I had ChatGPT 5.2 thinking straight up make up an api after I pasted the full api spec to it earlier today. And built its whole response around a public api that did not exist. And Claude cli with sonnet 4.5 made up the craziest reason why my curl command wasn’t working (that curl itself was bugged, not the obvious it can’t resolve the dn it tried to use) and almost went down a path of installing a bunch of garbage tools.

These are not ready to be unsupervised. Yet.

  • falkensmaize 4 days ago

    Just today I had Claude Opus 4.5 try to write to a fictional Mac user account on my computer during a coding session. It was pretty weird - the name was very specific and unique enough that it was clear it was likely bleed through from training data. It wasn’t like “John Smith” or something.

    That’s the kind of thing that on a large scale could be catastrophic.

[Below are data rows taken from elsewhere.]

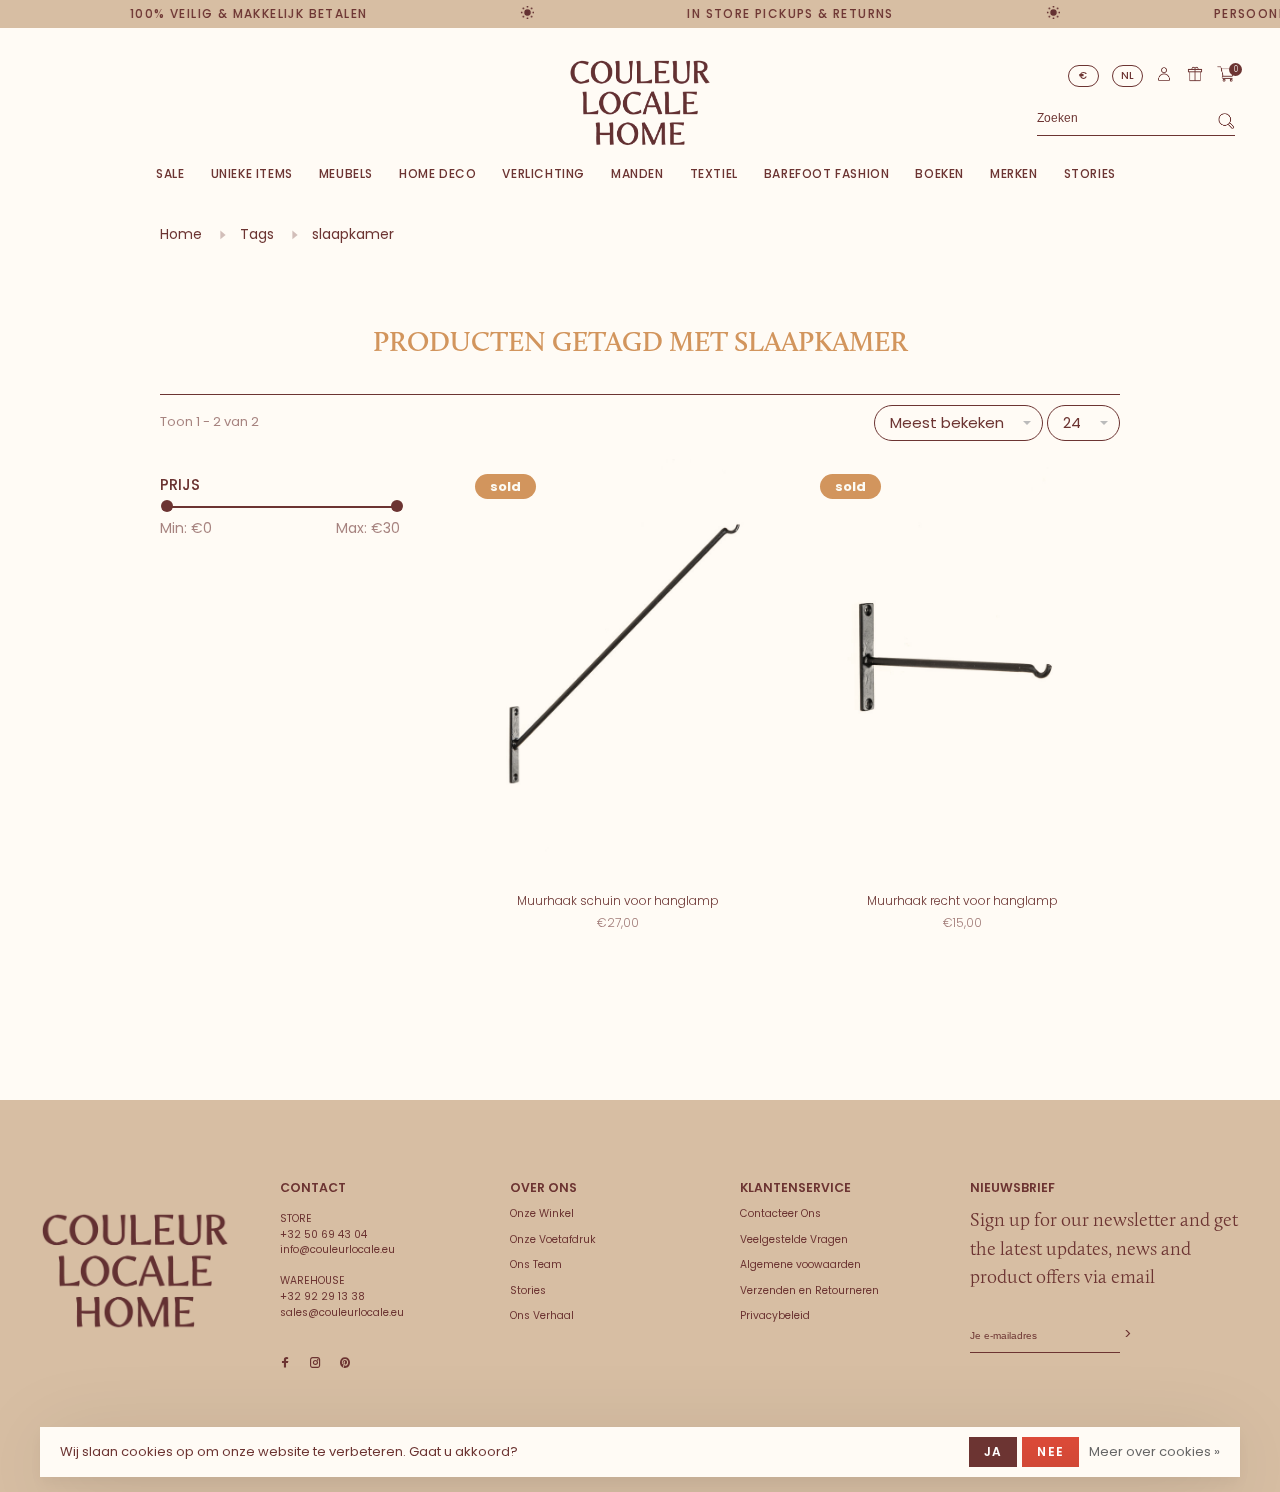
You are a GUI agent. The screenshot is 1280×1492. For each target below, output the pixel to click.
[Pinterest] (345, 1363)
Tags (257, 234)
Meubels (346, 173)
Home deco (437, 173)
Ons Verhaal (542, 1315)
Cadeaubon (1195, 74)
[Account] (1164, 78)
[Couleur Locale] (135, 1271)
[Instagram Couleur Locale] (315, 1363)
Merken (1014, 173)
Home (181, 234)
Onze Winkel (542, 1213)
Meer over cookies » (1154, 1451)
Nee (1050, 1451)
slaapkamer (353, 234)
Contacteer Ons (780, 1213)
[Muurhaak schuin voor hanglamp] (617, 671)
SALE (170, 173)
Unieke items (252, 173)
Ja (993, 1451)
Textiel (714, 173)
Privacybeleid (775, 1315)
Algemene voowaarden (800, 1264)
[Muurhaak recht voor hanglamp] (962, 671)
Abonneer (1126, 1334)
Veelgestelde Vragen (794, 1239)
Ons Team (536, 1264)
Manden (637, 173)
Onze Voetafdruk (553, 1239)
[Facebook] (285, 1363)
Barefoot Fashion (827, 173)
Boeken (939, 173)
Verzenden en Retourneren (809, 1290)
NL (1128, 75)
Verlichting (543, 173)
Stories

  • simianwords 4 days ago

    for coding, if you have not hooked up your workflow to a test -> code feedback loop, then you are doing it incorrectly. i agree it doesn't get things right all the time but this loop is important to correct it.

    for other things like normal question answering in the chatgpt window, it hasn't really said anything incorrect.. very very few instances.

  • HEmanZ 4 days ago

    But maybe your point is that it isn’t gibberish, it’s “seems correct but isn’t” which is honestly more dangerous

    • simianwords 4 days ago

      you are incorrect. "seems correct but isn't" is fine as long as the other times it is accurate at high enough levels.

      "seems correct but isn't" is like the most common mode of humans getting things wrong.